Notre école de musique

A Bon Repos, le phénomène de la délinquance juvénile prend quotidiennement, des proportions inquiétantes. Elle connait un rythme croissant. Vu l'importance de ce phénomène, tout citoyen responsable ne s'aurait resté indifférent, en se contentant de regarder cette jeunesse ne fait que s'enfoncer de jour en jour dans l'abime. Des valeurs qui pourraient être utiles aux pays périssent. Le problème de la délinquance juvénile est très sérieux. On parle constamment de l’encadrement des jeunes, de la journée mondiale de la jeunesse, mais, malgré tout, le mal persiste, le problème reste entier. Si on laisse la situation telle qu'elle est, demain qui va prendre la relève! La délinquance juvénile représente un obstacle à l'épanouissement intellectuel, moral et social des jeunes. Les sociétés se trouvent dans l'obligation de respecter les droits de la personne humaine. On constate que ce problème n'a jusqu'à ce jour, trouvé de réponse visant à faire face à ce phénomène.
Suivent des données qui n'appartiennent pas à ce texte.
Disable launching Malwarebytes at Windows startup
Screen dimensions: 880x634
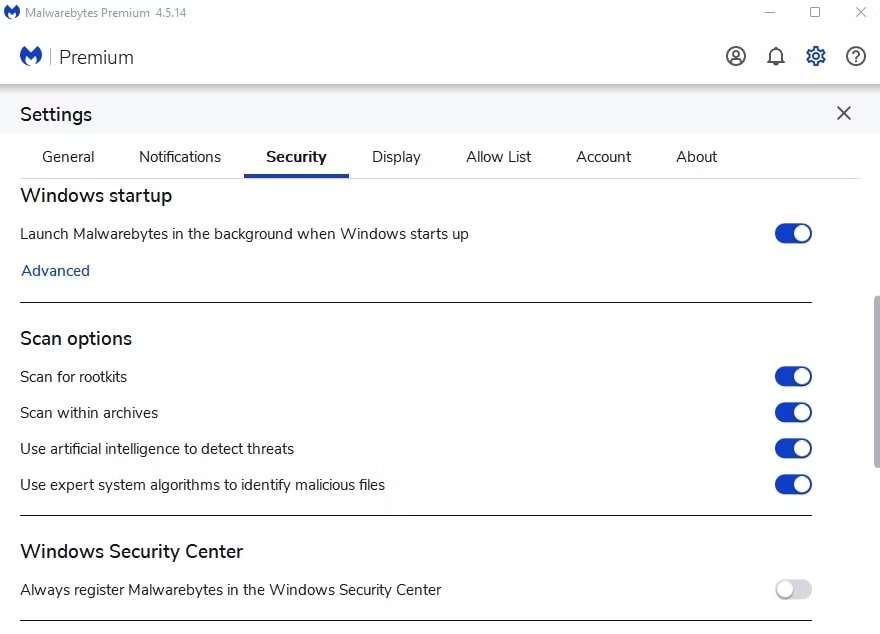[x=793, y=234]
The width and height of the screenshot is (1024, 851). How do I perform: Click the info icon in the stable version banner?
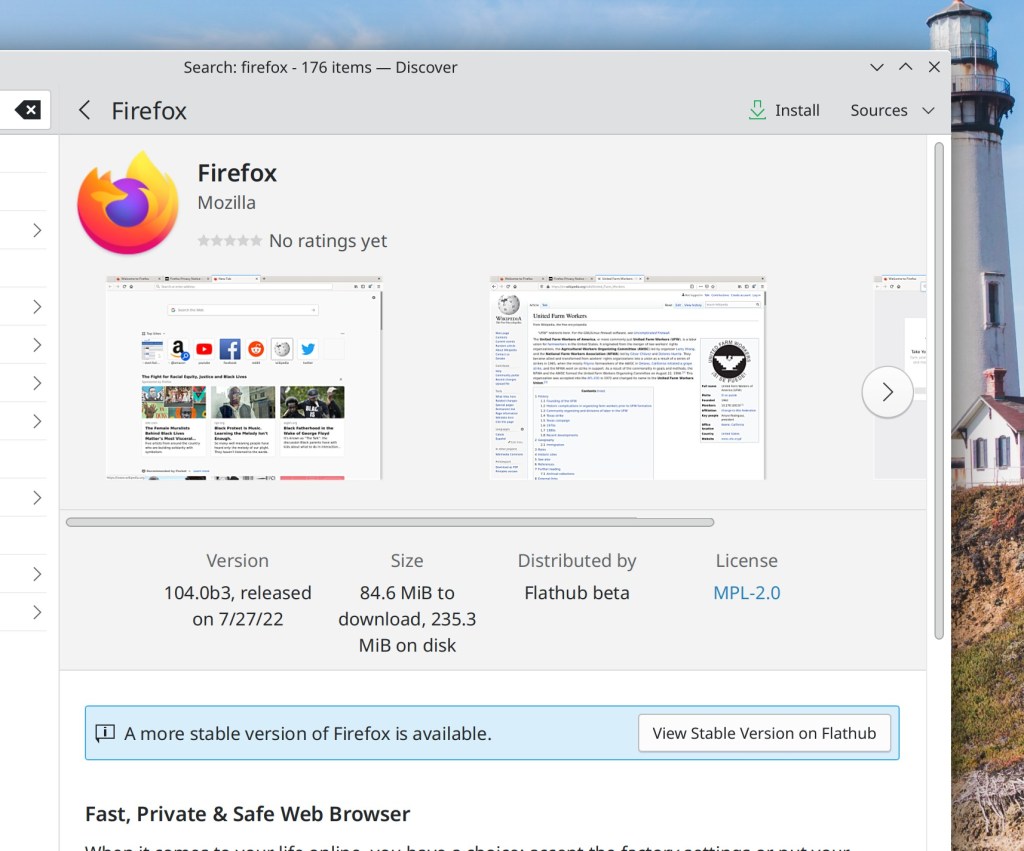tap(105, 733)
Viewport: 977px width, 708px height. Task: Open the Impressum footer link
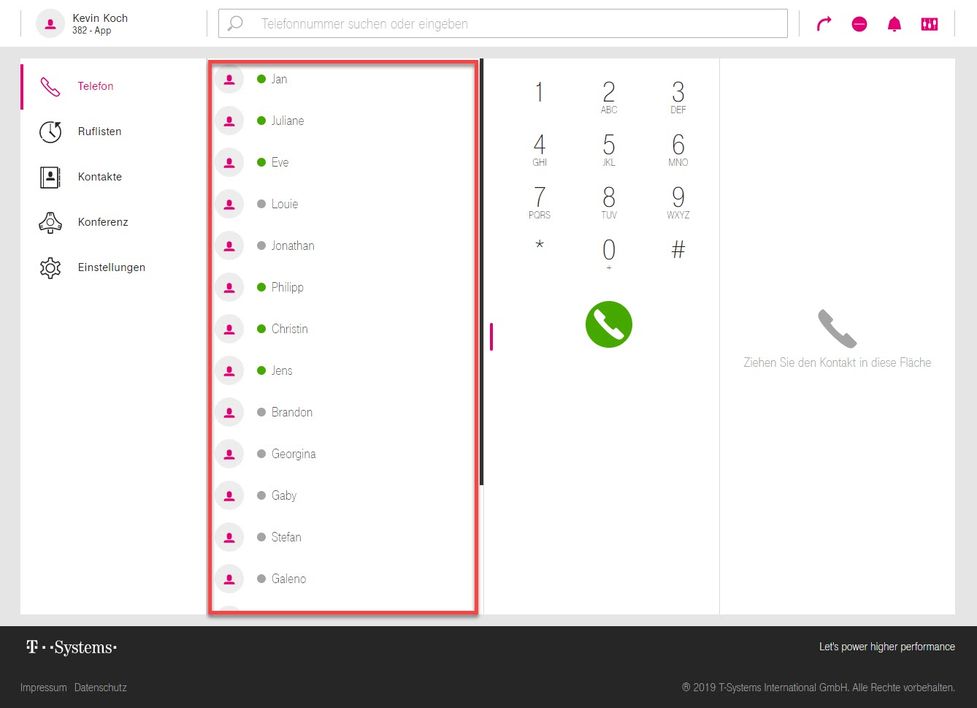44,687
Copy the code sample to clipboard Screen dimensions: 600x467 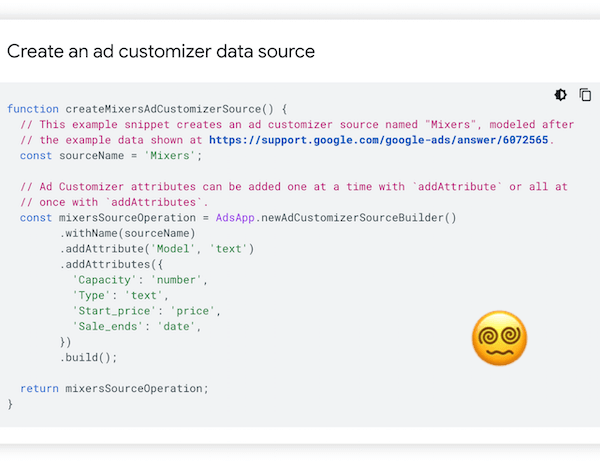[x=585, y=95]
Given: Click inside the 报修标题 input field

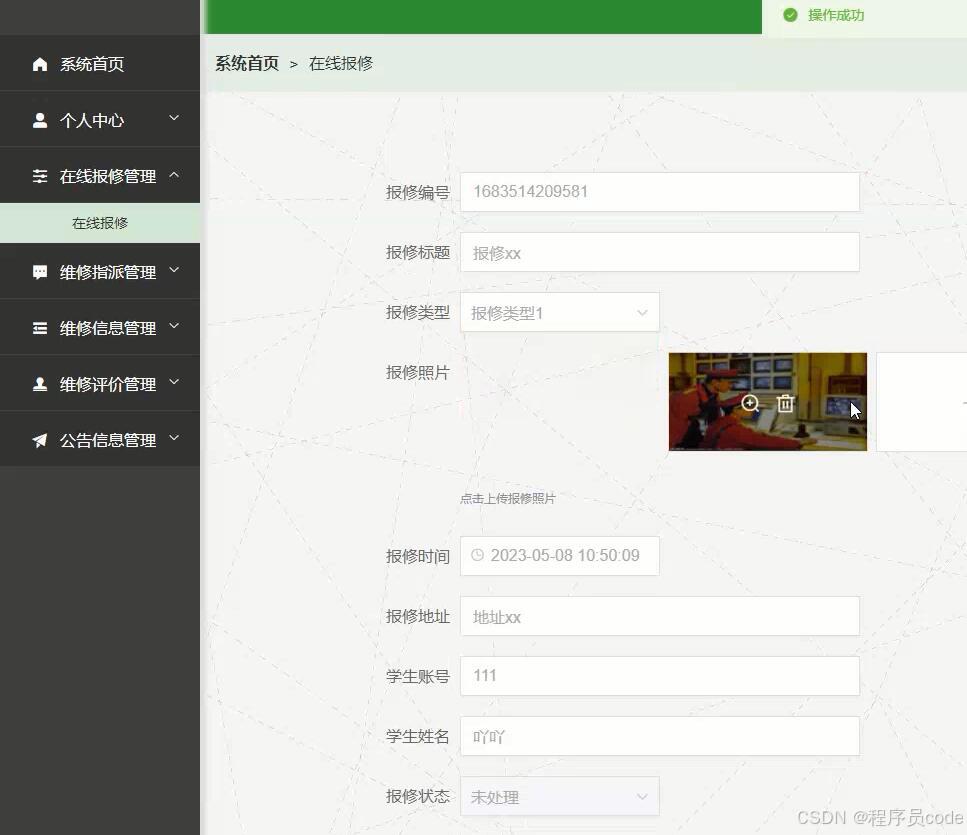Looking at the screenshot, I should [660, 252].
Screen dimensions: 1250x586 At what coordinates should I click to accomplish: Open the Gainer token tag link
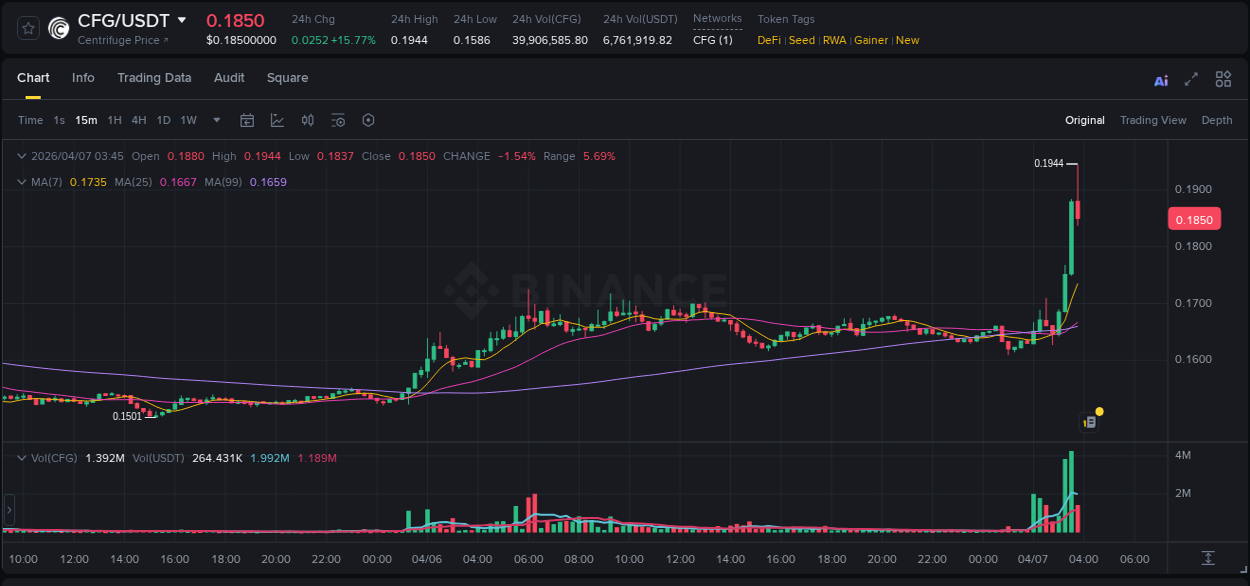pyautogui.click(x=870, y=40)
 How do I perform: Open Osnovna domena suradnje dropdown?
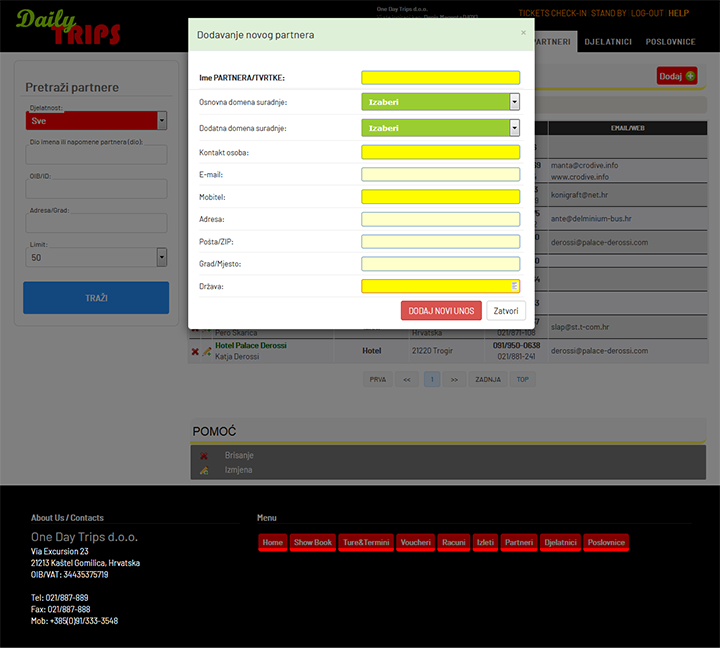coord(440,101)
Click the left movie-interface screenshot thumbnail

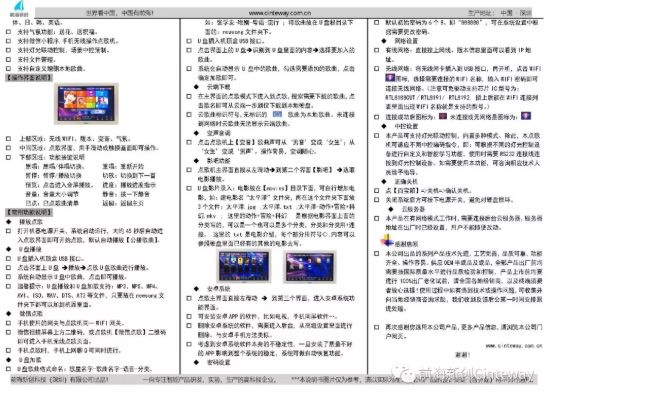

S’il est vrai que l’institution familiale constitue le principal espace de socialisation et d’encadrement des enfants, des jeunes, de nombreuses familles haïtiennes, particulièrement celles des différentes localités des zones défavorisées s’avèrent incapables d’assumer pleinement ce rôle en temps normal. Viennent ajouter à tout cela les effets néfastes des catastrophes naturelles comme le séisme du 12 janvier 2010 et les peines que nous font subir certaine épidémie comme le choléra. Un tel constat fragilise d’avantage ce segment de la population vulnérable de par sa nature. Cette fragilité accentuée par le contexte de violence et de désengagement citoyen que connait depuis plusieurs années la société haïtienne, se révèle d’autant plus préoccupante quand on connait l’importance que revêt la jeunesse dans le développement et le parcours ultérieur de l’individu. Aujourd’hui plus que jamais, les jeunes des quartiers défavorisés méritent que la société haïtienne adresse, à travers ses institutions sociales, les problèmes qui menacent leur développement personnel et leur intégration sociale.
C'est cette vue d'une société haïtienne en agonie qui nous poussait à proposer ce projet de l’école de la musique Josaphat et à rechercher des moyens de financement pour pouvoir aider les jeunes des deux (2) sexes de Bon Repos, en particulier ceux de la localité de Lizon, à avoir un métier en main en vue de mieux s’armer à faire face à ces fléaux qui sont la délinquance et la prostitution juvénile. Dans cette école de musique nous tenons compte des plus vulnérables qui n’ont pas d’argent pour payer un métier. Après leur graduation, ils jouaient l’Eglise, dans les jazz, dans les bandes de rara. La musique est un bon moyen d’épanouissement pour ces jeunes-là.